‘100 suspicions don’t make proof’: Moscow quotes Dostoyevsky in reply to Boris Johnson over Skripal
Chiding Boris Johnson, who quoted Dostoyevsky’s Crime and Punishment in reference to the Skripal saga, the Russian Foreign Ministry spokeswoman recalled another line from the novel: “a hundred suspicions don’t make a proof.”
In a speech on Thursday, UK Foreign Secretary Boris Johnson added some Russian flavor to accusations that Moscow was behind the poisoning of former double agent Sergey Skripal.
Blasting what he called the “wearying barrage of Russian lies, the torrent of obfuscation,” Johnson said Russia’s complicity in the Salisbury incident was “rather like the beginning of ‘Crime and Punishment’ in the sense that we are all confident of the culprit, and the only question is whether he will confess or be caught.”
Hours later, Russian Foreign Ministry spokeswoman Maria Zakharova fired back, asking Johnson if he managed to make it past the beginning of the novel.
“Unlike you, we read, love, and know Dostoyevsky,” Zakharova said, before quoting another line from the book: “From a hundred rabbits you can’t make a horse, a hundred suspicions don’t make a proof.” She noted that reading Dostoyevsky would be good for the firebrand British foreign secretary.
According to Zakharova, London has not presented “any detailed picture of what had happened [in Salisbury].” Returning to Dostoyevsky, Zakharova said: “Tony Blair might play the role of Raskolnikov. Everyone knew there were no weapons [i.e. WMDs in Iraq], and then he brought apologies.”
Rodion Raskolnikov, the protagonist in Crime and Punishment, is an impoverished student who murders a pawnbroker and her stepsister. There is little rationale behind the double murder, and it takes the bulk of the story for him to come to terms with it.
Former British Prime Minister Tony Blair said in 2016 that he deeply regrets his decision to join the US coalition and invade Iraq in 2003. “For all of this, I express more sorrow, regret and apology than you can ever know or believe,” he said at the time, his voice trembling.
“I did it because I thought it was right,” added Blair, who perhaps believes, like Raskolnikov, that salvation is possible only through atonement.
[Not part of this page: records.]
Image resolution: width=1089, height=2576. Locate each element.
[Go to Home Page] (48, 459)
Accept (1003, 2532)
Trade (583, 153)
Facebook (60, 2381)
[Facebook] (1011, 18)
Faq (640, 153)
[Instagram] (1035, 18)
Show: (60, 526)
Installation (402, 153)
Last week, Boris Johnson likened Russia’s hosting of the upcoming 2018 FIFA World Cup to the 1936 Olympic Games hosted by Nazi Germany. In response, Zakharova referred to a German brochure that listed the top-tier British guests who arrived in Berlin, including the then-chairman of the UK Olympic Committee and other sports functionaries.
“Mr. Johnson, what did those honorable British sports officials do as Hitler’s guests? Tell it to your country,” she said.